Liftoff approaches for NASA’s next Mars mission: the Interior Exploration using Seismic Investigations, Geodesy and Heat Transport (InSight) lander is ready for a May 5 sendoff from Vandenberg Air Force Base in California at 13:05 CEST (04:05 local time).

Upon its arrival on November 26, 2018, InSight will touch down just north of the equator, on the Elysium Planitia plain, where it will commence its work as a geophysical observatory. This will be the first mission to Mars that focuses on exploring the planet’s interior and its 4.5-billion-year history.

Credit: NASA/JPL

Marsquakes

With the InSight spacecraft firmly planted on Mars, a robotic arm will deploy the French-supplied Seismic Experiment for Interior Structure (SEIS) onto the surface first. The seismometer will be used to record waves propagating through the planet from marsquakes and from sites impacted by meteors.

The German Aerospace Center (Deutsches Zentrum für Luft- und Raumfahrt; DLR) is contributing one of the three principal experiments of the NASA InSight mission, HP3 – a small probe that will hammer five meters deep into the Martian soil to measure temperature and thermal conductivity at various depths to determine the heat flow from deep inside the planet. The resource-saving key technology developed by DLR has already been used in road construction in China, for agriculture in Poland and in avalanche surveillance in Switzerland.

DLR’s HP3 experiment.
Credit: NASA/JPL/DLR

Essential components

HP3 stands for “Heat Flow and Physical Properties Package.”

The experiment is designed for an operational life of two Earth years. Essential components of HP3 are the “Mole” and the ribbon cable with the temperature sensors, which the Mole will pull behind it into the ground to perform measurements.

If all goes well, in early January 2019 the HP3 experiment developed by DLR will be taken from the platform and lowered onto the Martian ground.
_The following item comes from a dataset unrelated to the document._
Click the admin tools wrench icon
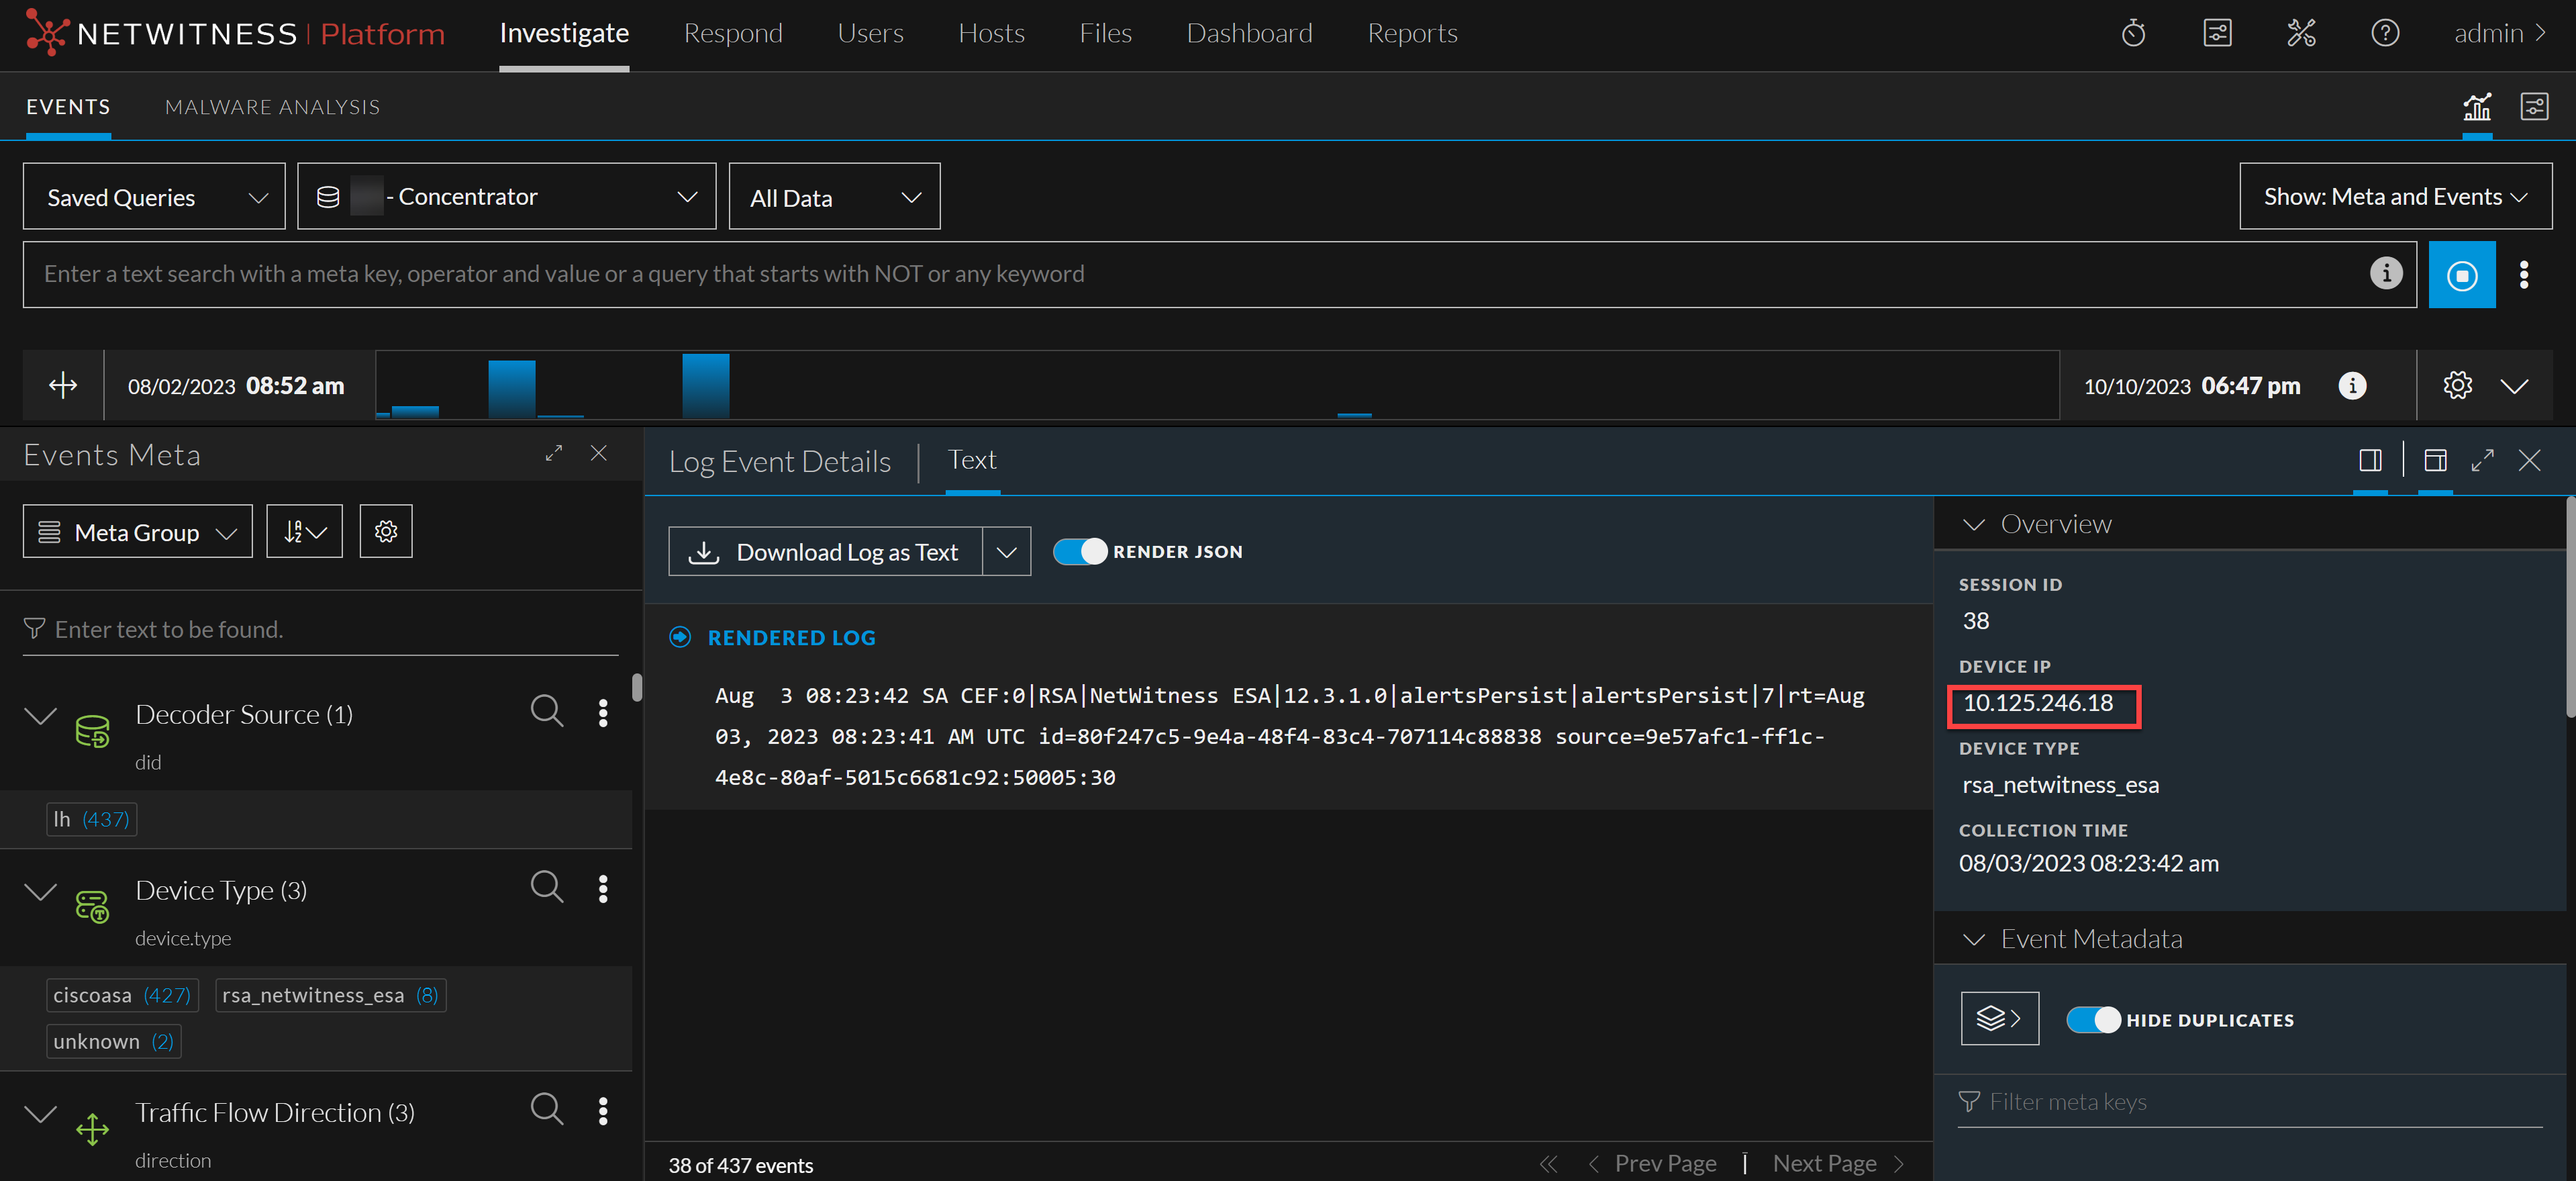The height and width of the screenshot is (1181, 2576). (2301, 34)
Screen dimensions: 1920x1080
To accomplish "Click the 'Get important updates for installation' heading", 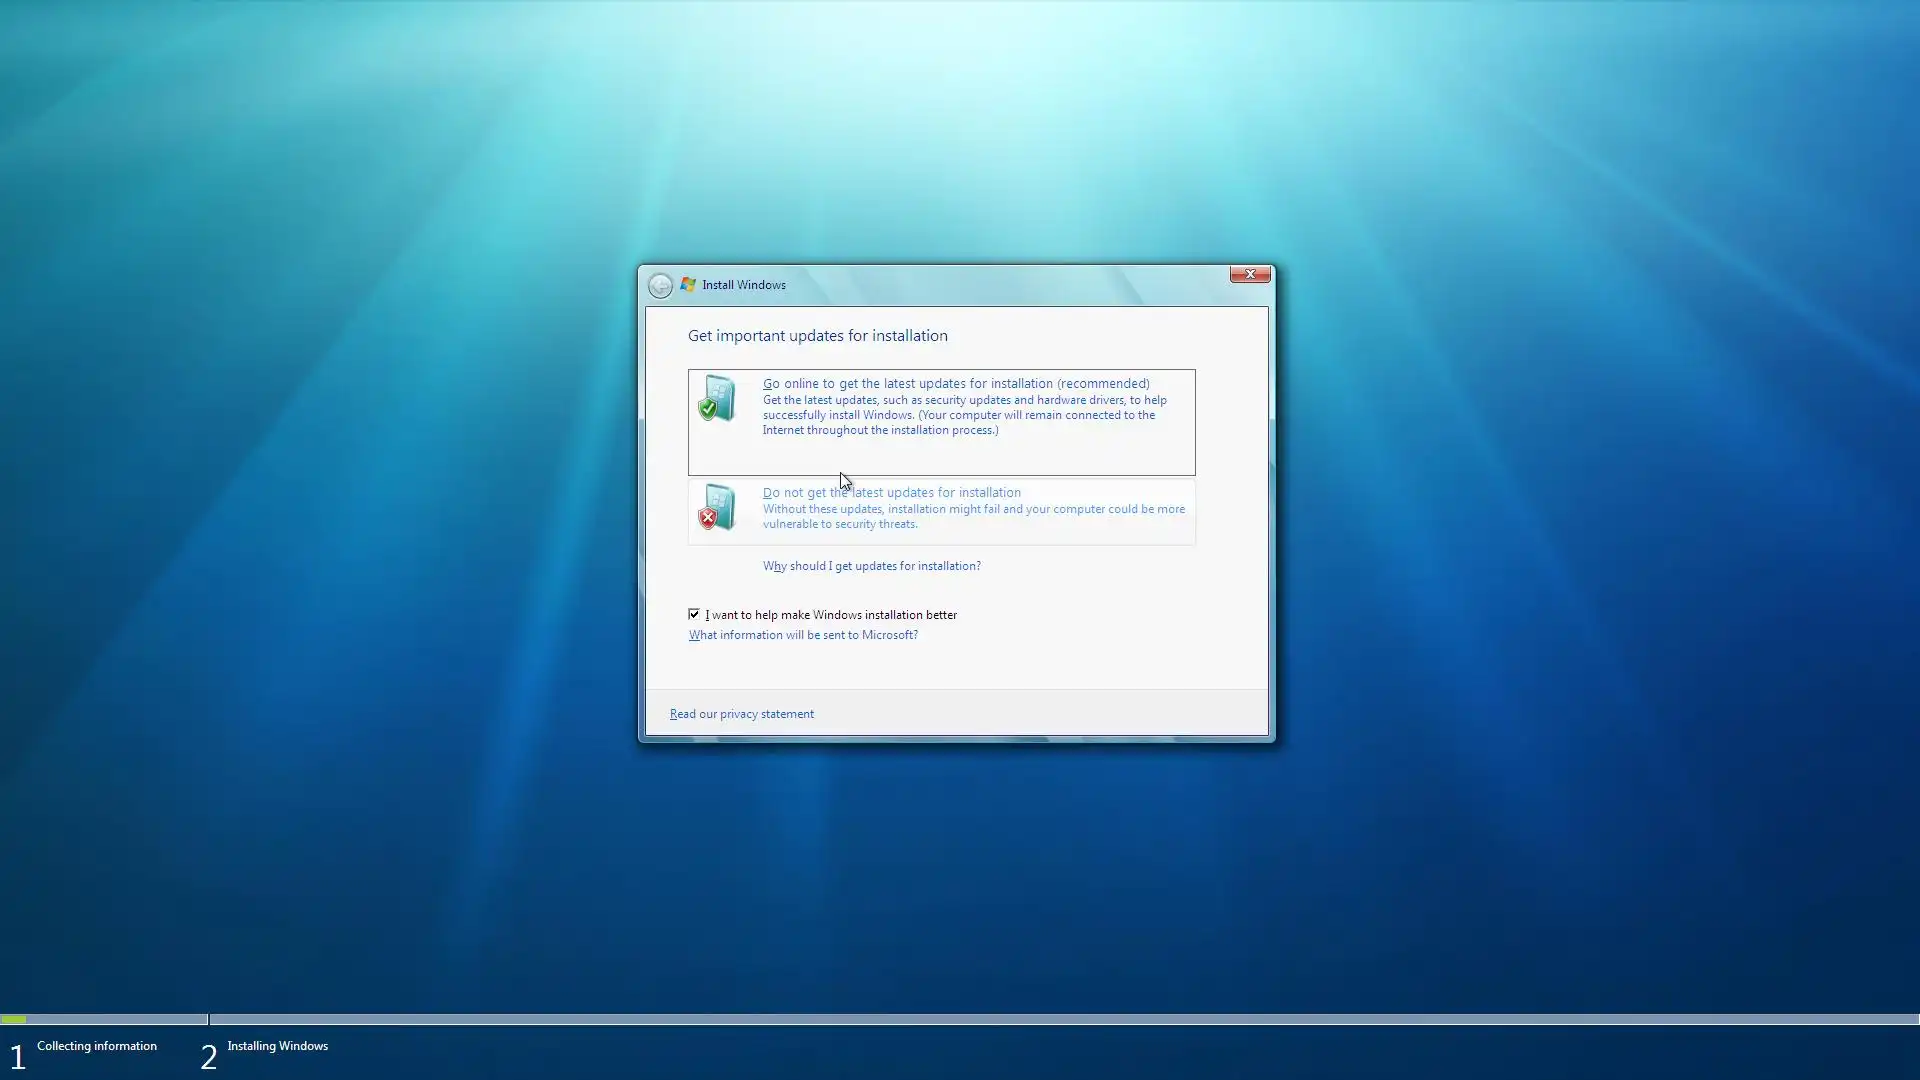I will point(817,336).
Credit: NASA/JPL/USGS (MOLA)

As noted by the DLR, HP3 is not a “drill” as it does not rotate. Instead, the mole advances using a special hammering mechanism in which a spring is repeatedly compressed, causing a hammer to be accelerated forward towards the inner lining of the tip of the “Mole” each time the spring is released. These impacts generate an acceleration of up to 14,000 times that of Earth’s gravity, which is why the sensitive measurement technology inside the probe requires special shock absorption techniques to withstand the stresses.